On the road from Ramallah to Khalil (Hebron), I sit sleepily and watch the world go by outside the taxi window. It's a cloudy, chilly day and the colors are dull. It is easy to forget that you live in a land that is under occupation when you stay in Ramallah for a week or longer, but the checkpoints and the separation wall cutting through the landscape bring you back to the political reality of the situation.
I sit and think.
A friend of mine from the states and his mom were held at Tel Aviv airport for eight hours the other day. They threatened him with a gun. Because he has previously been in the north of the West Bank? Yes. Eventually they let them enter Israel, but they kept their luggage for three days.
I look out the taxi window and see the Wall, gray and concrete-y, tower up against the sky.
In Jerusalem, Palestinian families keep getting forced out of their homes by Jewish settlers. About 30 settlers entered the home of the Al-Kurd family in the Sheikh Jarrah neighborhood, threw out their furniture on the street below, and now refuse to leave. Meanwhile, Israeli police is blocking members of the Al-Kurd family from entering their own home.
We get to one of the checkpoints along the way. We pass through without having to show our identity cards or passports, round the bend in the road and come out on the other side of the mountain top. The road is packed--completely jammed with cars going in the opposite direction.

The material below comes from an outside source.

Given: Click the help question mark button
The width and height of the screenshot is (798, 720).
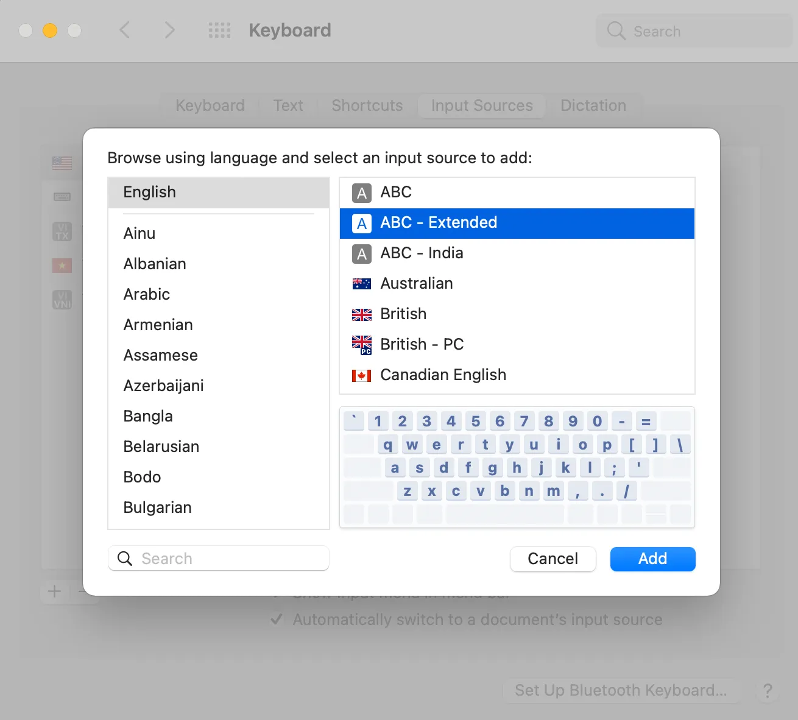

For something like two or maybe three kilometers, there are cars and cars and cars. It's eight o'clock in the morning, people are going to work, to school, and Israel is blocking the checkpoint. We get stuck in the traffic jam as well, even though we are going in the opposite direction.
I sit at my boyfriend's house one evening, and we see a light down in the valley. He says:
"See that light? That's an Israeli jeep."
"How do you know?" I say.
He goes, "Because it's a settler-only road." Palestinians aren't allowed to use it.
We drive on through the West Bank landscape, down towards Al-Khalil. I keep looking out the taxi window, and in the distance, lower down in a valley, there's the concrete wall. I look at it. And think:
It doesn't look much from above. It really doesn't look much from above in a landscape that's seen thousands of years of human history. A temporary human construction in some kind of a vain attempt to control a land that is only yours because you took it by force. But nothing ever lasts, and neither shall this concrete wall.
But of course, for now it confines Palestinians behind it; restricts them; controls their lives.
A friend of mine has been homeless since the beginning of the year because they finished the construction of the Wall in his village, and his house is now on the Jerusalem side. His wife and children have Jerusalem identity cards and can stay in the house, but since my friend is a West Bank resident he had to leave his house. He gets to visit his wife and children five times per every three months, but he must return to the West Bank before 7 pm every day he goes to see them. In other words, he can't even sleep in his own house.
And why doesn't his wife and children come and stay in Ramallah with him? Because they stand to lose their Jerusalem identity cards if they do.
I keep looking out the taxi window. Pass road signs with the Arabic village names sprayed over by Jewish settlers who aim to eradicate every last claim Palestinians have to their own homeland.